What is it?
A repository of steering behaviours that will help you create autonomously moving game characters. Behaviours include alignment, avoidance, cohesion, pursue, flee, path following, hiding, separation, wall avoidance, and wandering.
See this link for more information on the topic of steering behaviours.
How do you use it?
2. Add the Entity Script to your new character (this will also add the BehaviourManager script). In the entity script you can edit:
- The max velocity: higher numbers mean the character can move faster.
- The mass of the object: higher objects require a larger force to move at the same speed. Be careful not to set the mass too high as they can cause behaviours to not be able to move the character.
- The sight radius: this determines how far the character can see. This is used when applying different behaviours. For example if you are using the Alignment behaviour the character will only align its heading with characters that are within this radius.
- Smoothing: this averages a characters movement over a number of time steps. This is useful if the force of the behaviour causes your character to become “jittery”.
3. You are now ready to add any behaviour scripts of your choosing. For this example, I want my ship to avoid obstacles (asteroids in this case) and to wander so I have added the Obstacle Avoidance, Wander and Separation (helps to steer the spaceship away from asteroids that are not directly in front).
4. The last step is to adjust the behaviours weights. The weight is a multiplier applied to the force. You should set higher weights to higher priority behaviours. I want to ensure my spaceship knows that avoiding obstacles is more important than wandering so I have set the weight for obstacle avoidance to 30 and I have left Wander at 10 (the default weight). Sometimes trial and error is necessary to select the correct weights for behaviours.
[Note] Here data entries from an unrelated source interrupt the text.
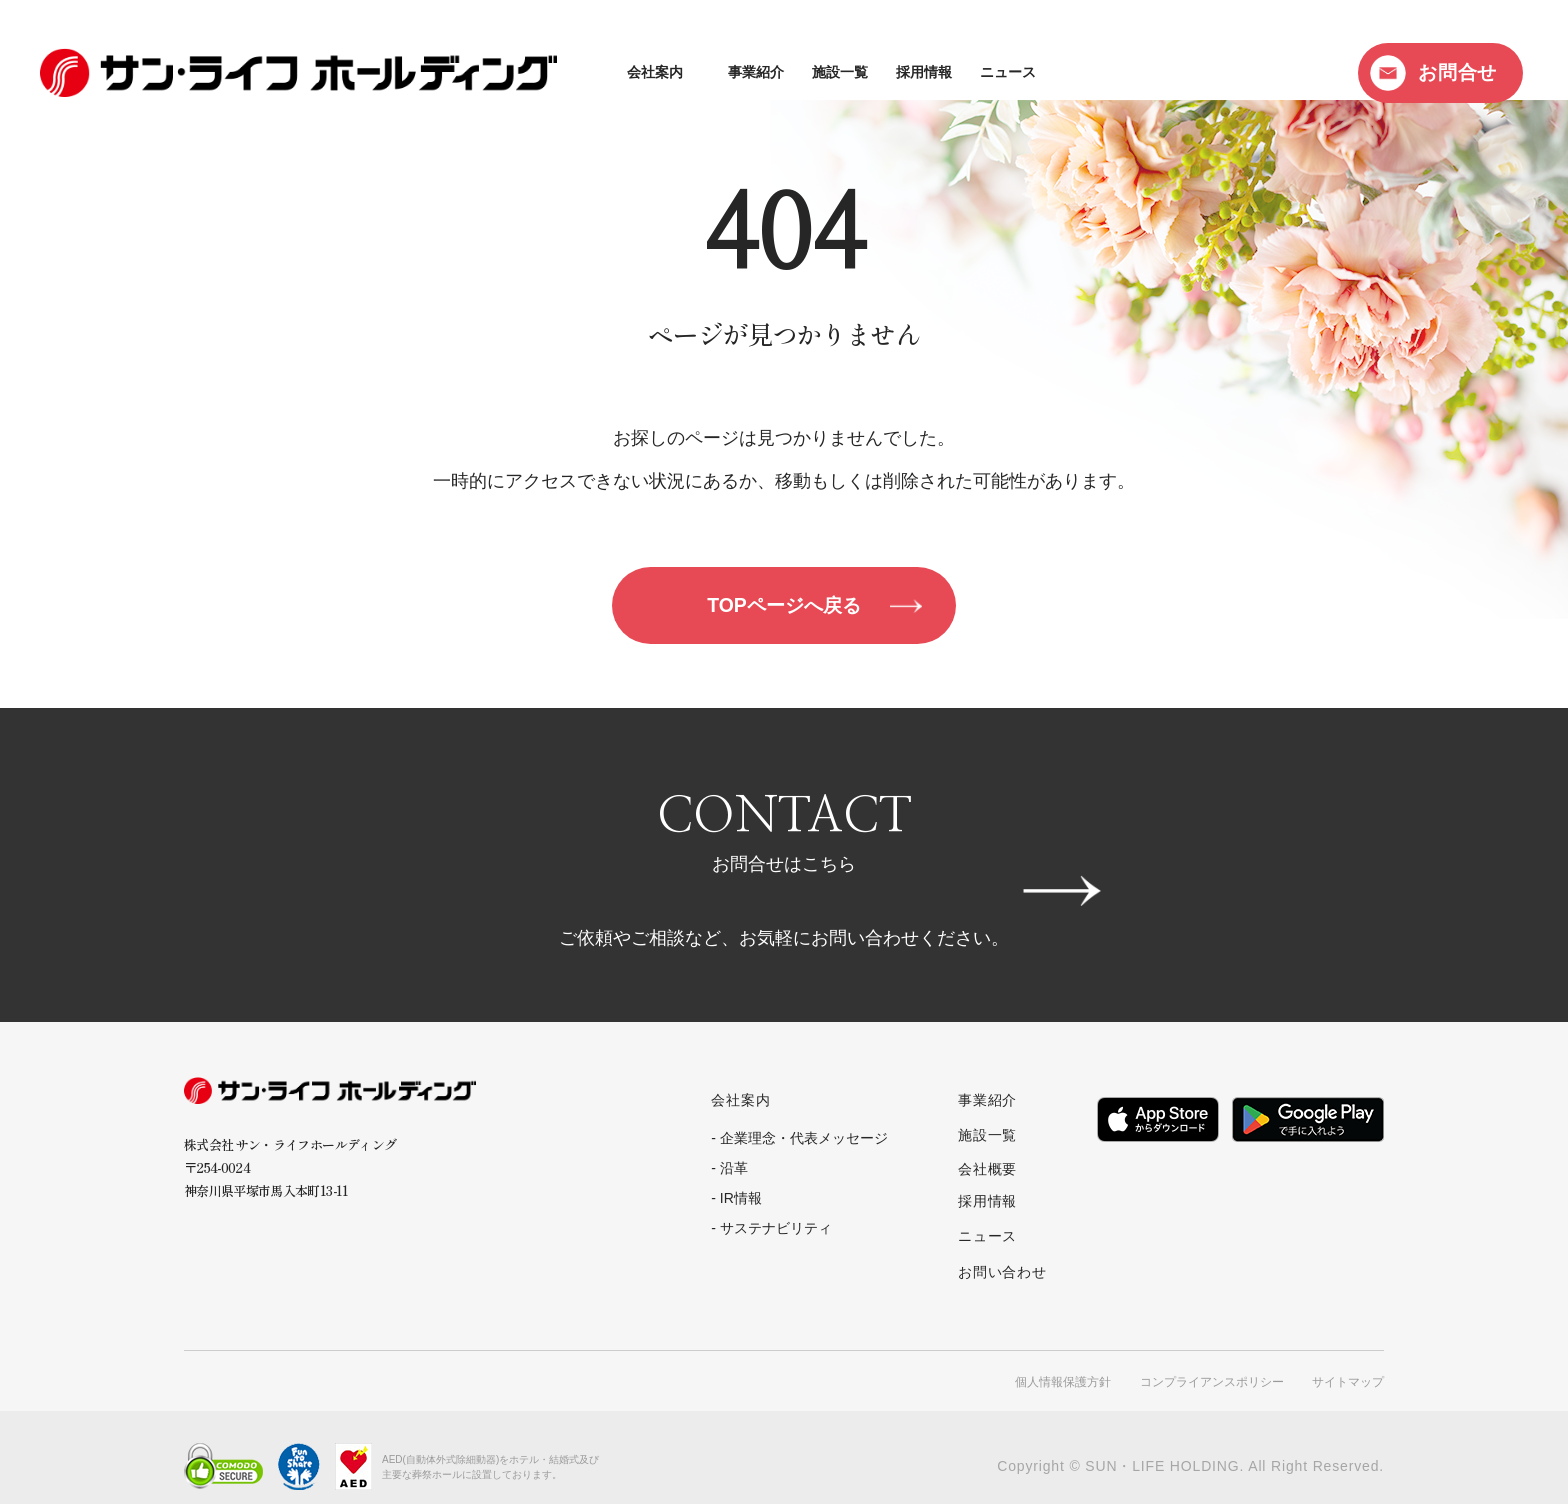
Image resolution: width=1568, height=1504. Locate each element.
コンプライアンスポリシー (1212, 1364)
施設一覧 (648, 72)
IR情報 (741, 1202)
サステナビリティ (776, 1232)
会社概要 (987, 1167)
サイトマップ (1348, 1364)
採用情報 (732, 72)
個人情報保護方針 (1063, 1364)
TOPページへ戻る (784, 607)
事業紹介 (564, 72)
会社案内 (463, 72)
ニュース (816, 72)
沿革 (734, 1172)
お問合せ (1457, 72)
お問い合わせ (1002, 1257)
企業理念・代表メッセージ (804, 1142)
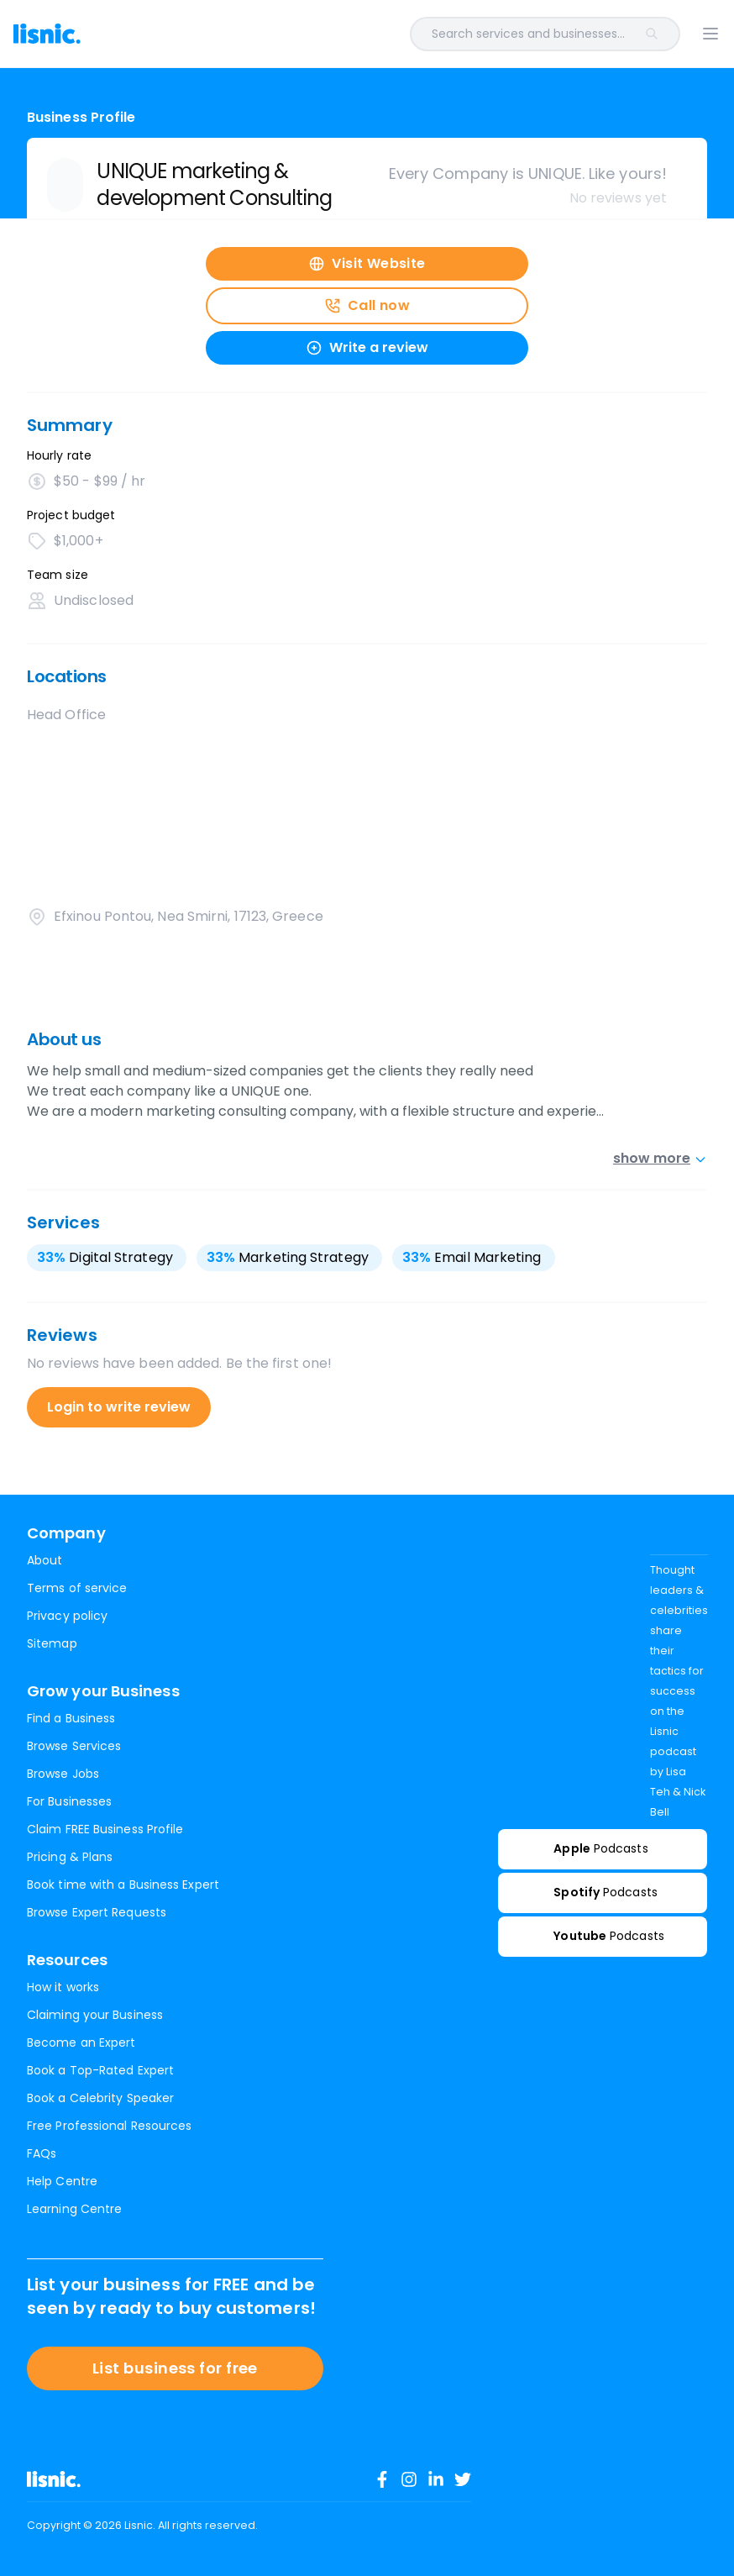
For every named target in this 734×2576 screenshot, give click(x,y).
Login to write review (119, 1407)
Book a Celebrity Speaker (100, 2098)
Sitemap (52, 1643)
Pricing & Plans (70, 1856)
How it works (63, 1987)
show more (660, 1158)
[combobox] (404, 34)
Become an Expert (81, 2042)
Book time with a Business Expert (123, 1884)
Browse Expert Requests (96, 1912)
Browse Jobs (63, 1773)
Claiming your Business (95, 2014)
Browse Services (74, 1745)
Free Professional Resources (109, 2125)
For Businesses (69, 1801)
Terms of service (77, 1588)
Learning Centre (74, 2208)
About (44, 1560)
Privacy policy (67, 1615)
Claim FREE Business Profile (105, 1829)
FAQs (41, 2153)
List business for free (175, 2368)
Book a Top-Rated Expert (100, 2070)
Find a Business (71, 1718)
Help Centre (62, 2181)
Now I have a ship that navigates around the environment and avoid asteroids. Hopefully this will show you how easy it is to implement the behaviours now you can create something a bit more interesting!
Creating Your Own Behaviour
It is also easy to create your own behaviours. For the purposes of this example I’ll be adding a Flee behaviour. I want to include an enemy spaceship that flees from the player. The actual implementation of fleeing behaviour is very simple however it showcases how to extend the scripts.
1.Create a new script. I’ve called mine Flee.
I’ve added the class to the Automation namespace (all classes in this project are part of that namespace to keep them separate from your own project files).
2. Inherit from AIBehaviour. This is the base class for individual behaviours.
AIBehaviour provides helper methods to retrieve other characters that are in sight range. It also provides access to tags that are used in the project. All behaviours should inherit from this class as the BehaviourManager gets all instances of AIBehaviour when applying a force.
If you try to build the project now you’ll encounter an error: “Automation.yourclassname does not implement inherited abstract member Automation.AIBehaviour.GetForce()”, this leads us to the next step.
3. Implement GetForce() (surprise surprise)
This is where we place our behaviour code. We want to return a Vector2, which is the force that will be applied to our character.
This simply attempts to find any objects with the tag “Player” (set in AIBehaviour) that are in its sight range (also provided by AIBehaviour). If the player is found then a force steering away from the player is returned.
Now all I have to do is ensure that the player has the correct tag and any objects with this script attached will flee when the player enters its sight range.
|Alignment.cs||Aligns characters heading with those of other characters in its sight range. Use this to keep a group of characters heading in the same direction.|
|AvoidPlayer.cs||Attempts to keep an object with the player tag out of the characters sight radius.|
|AvoidProjectile.cs||Attempts to keep an object with the projectile tag out of the characters sight radius.|
|Cohesion.cs||Moves the character towards the centre of the group of characters within its sight range. Use this to keep a group of characters together.|
|Encircle.cs||Creates a circle around the player. Enable “Tight Circle” on the script to enable the character to swarm closely to the player.|
|Flee.cs||Moves character away from player when player is in sight range.|
|FollowPath.cs||Moves the character towards a series of waypoints. Once a waypoint is reached the character seeks to the next. Use the waypoint object in the Resources folder to set a waypoint on screen (ensure you set the waypoint number on the attach script).|
|GravitationalPull.cs||With this script attached any object with the black hole tag will pull the character towards it and therefore act as a black hole.|
|Hide.cs||Attempts to position the character so that an obstacle is between the character and the player.|
|PursuePlayer.cs||Attempts to head off the player. The character does not just seek to the player’s position but takes into account the players heading.|
|Separation.cs||Steers the character away from other characters in its sight range. Use this to keep characters apart.|
|Wander.cs||Makes the character wander through the environment.|
|WallAvoidance.cs||Steers the character to avoid collisions with walls or obstacles. Useful when combined with other steering behaviours.|
Complex interactions can be created by combining different behaviours. For example, in the demo scene, the first example “Flock” is a type of group behaviour. The character takes into consideration the movement of the other characters within its sight range. Flocking is achieved by adding three separate behaviours to the entity: separation, cohesion, and alignment. This is a good example of how combining individual behaviours can produce complex group behaviour.